= Work to do =
1. Decide whether each statement agrees with the robot transport text below. Answer yes or no for each, and quote the words of the text that settle it.
(a) Wada et al. used differential-wheeled mobile robots fitted with passive casters.
(b) The method of the second category allows precise control of an object's position and orientation.
(c) Hunte and Yi used two mobile robots to carry objects on a deformable sheet.
2. Repeat, word for word, the passage of the robot transport text from "1. Introduction" to "automated transport systems.".

= Text =
+---+
Kinematic manipulation of a large object using a leader–assistant mobile robot system

1. Introduction

The rapid development of the freight logistics industry has highlighted the growing challenge of efficiently moving cargo in environments such as ports, logistics centers, and warehouses. As the demand for reliable and user-friendly mechanical solutions increases, the need to reduce the dependence on manual labor has become more pressing, necessitating automated transport systems.

Numerous studies have reported that object transportation using a robotic system is feasible and efficient [1]-[10]. The related studies can be classified into three categories. First, the mobile robot(s) are connected to an object through additional actuators for transporting the object. Inglett and Rodríguez-Seda [1] and Morishita et al. [2] proposed a method for clamping an object using a pair of differential-wheeled mobile robots for cooperative transportation. Wada et al. [3][4] proposed an omnidirectional transport system using differential-wheeled mobile robots equipped with passive casters and actuators coupled to an object. Korayem and Dehkordi [5] proposed multiple mobile robots equipped with robotic arms for gripping objects. The robots in this category can firmly couple with the object using additional actuators; however, the control method becomes more complicated, significantly increasing the manufacturing cost and overall weight.

The second category relies on a storage structure without actuators, which establishes a physical connection with mobile robots and places the object in the designed structure for transport. Hunte and Yi [6] employed three mobile robots to transport objects placed on a deformable sheet collaboratively. Huang and Zhang [7] proposed a system wherein two robots were connected by a ball-string-ball structure to transport objects. This method is suitable for objects with different shapes and can simultaneously transport several objects. However, the handling structure may disintegrate when robots carry heavy loads, reducing the system’s efficiency. This method cannot achieve precise control of the position and orientation of an object.
+---+
= Information provided =
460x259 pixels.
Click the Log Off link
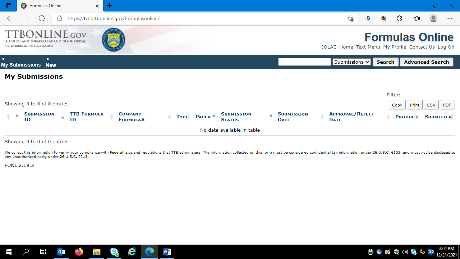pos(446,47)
+---+
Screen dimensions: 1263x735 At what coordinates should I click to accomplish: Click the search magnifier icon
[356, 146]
+---+
= Results for the exercise =
1.
(a) Yes: "differential-wheeled mobile robots equipped with passive casters and actuators coupled to an object"
(b) No: "This method cannot achieve precise control of the position and orientation of an object."
(c) No: "Hunte and Yi [6] employed three mobile robots to transport objects placed on a deformable sheet collaboratively."

2.
1. Introduction

The rapid development of the freight logistics industry has highlighted the growing challenge of efficiently moving cargo in environments such as ports, logistics centers, and warehouses. As the demand for reliable and user-friendly mechanical solutions increases, the need to reduce the dependence on manual labor has become more pressing, necessitating automated transport systems.